The number of transactions that would come into this kind of situation must, inevitably, be small. There would be an unusual combination of circumstances. As has been pointed out, the parties have a remedy if they wish and, of those who do not apply that remedy, only a small proportion would be examined by the Revenue Commissioners. When the Revenue Commissioners come to examine such a transaction they can work only on the basis of trying to determine whether the character of the transaction is one that is essentially a taxable activity or one that is essentially an exempt activity. It is not possible to spell out precisely the way they can approach this in a manner that would cover all possible combinations of circumstances and yet achieve justice. A greater degree of justice for the taxpayer is achieved under the present system of operation than would be achieved by any conceivable method of spelling it out in the Bill.

If published, the Minister's statement will give great heart to the taxpayers of this country.

From quite a number of cases that have come to my notice, it does not conform with the public image of the Revenue Commissioners.

The Minister seems to be suggesting that the acceptance of the second half of this amendment would in some way interfere with the existing procedure. I am not trying to interfere with existing procedure but I am saying simply that if a taxpayer can show that part of the considerations relate to charges for service which are exempt he should not have to pay tax on that.

That means that an apportionment is essential in every transaction.

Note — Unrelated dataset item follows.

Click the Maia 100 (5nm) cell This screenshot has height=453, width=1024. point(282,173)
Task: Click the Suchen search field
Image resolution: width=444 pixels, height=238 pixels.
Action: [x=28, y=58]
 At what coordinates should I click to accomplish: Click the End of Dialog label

Obviously the onus is on the trader. The subsection says that the amount on which tax is chargeable shall be the total consideration. This must be superfluous because surely there would be no intention of doing the opposite to what Schedule I purports to do. Far from being superfluous the amendment appears to be very necessary. I accept that the onus is on the person concerned to show that some part of this consideration relates to services which are exempt. If he can show that, he ought, automatically, be exempt from tax. I am puzzled that the Minister should appear to challenge that.

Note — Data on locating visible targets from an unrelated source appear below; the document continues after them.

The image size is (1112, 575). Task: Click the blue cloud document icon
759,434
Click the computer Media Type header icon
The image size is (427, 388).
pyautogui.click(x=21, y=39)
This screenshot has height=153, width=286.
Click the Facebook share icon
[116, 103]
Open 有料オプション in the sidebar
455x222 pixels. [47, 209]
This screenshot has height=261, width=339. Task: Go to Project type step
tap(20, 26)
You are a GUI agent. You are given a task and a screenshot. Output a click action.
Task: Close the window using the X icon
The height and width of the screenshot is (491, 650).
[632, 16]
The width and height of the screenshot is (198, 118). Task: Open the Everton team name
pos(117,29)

If I understand the Deputy correctly, I do not think I am challenging what he thinks I am challenging.

The Minister has talked of transactions where the major part would be exempt and the minor part not exempt but I am talking about a case where the major part would not be exempt but where there is only a single consideration, some part of what that consideration is paid in respect of consists of a service that is exempted by the First Schedule. It seems to me that in so far as anybody can show that part of the consideration relates to such exempt service he must automatically be exempt from tax on it. The Minister seems to suggest that where there is a single consideration and even if it can be shown that in part a transaction relates to services that are exempt, tax must be paid on the full amount.

Chairman

Would not that work in the reverse in the case of transactions of which the major portion are exempt but taxable in part?

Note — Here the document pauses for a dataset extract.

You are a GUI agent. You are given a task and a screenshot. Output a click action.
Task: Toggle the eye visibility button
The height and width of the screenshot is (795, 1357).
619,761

If the Revenue Commissioners can show that part of it is taxable and if they wish to press the person on it.

Chairman

Would they not, then, be letting one man off the hook?

Yes, but they would be charging another man.

The reason why I was saying that I did not think I was challenging the principle being enunciated by Deputy FitzGerald was that, as I understood the case being made, the Deputy was describing a situation in which, although there was a single charge for the transaction, the two elements in it—the exempt and the non-exempt—were clearly apportionable.

In such a case, there would not be difficulty but what is involved here is a case where they are not clearly apportionable and where some rule of thumb would have to be applied. In that case what I have described previously is the method that would be applied. I do not think there is a difficulty in the kind of situation envisaged by the Deputy; in other words, where, although the apportionment is not made exactly, it is clearly apportionable.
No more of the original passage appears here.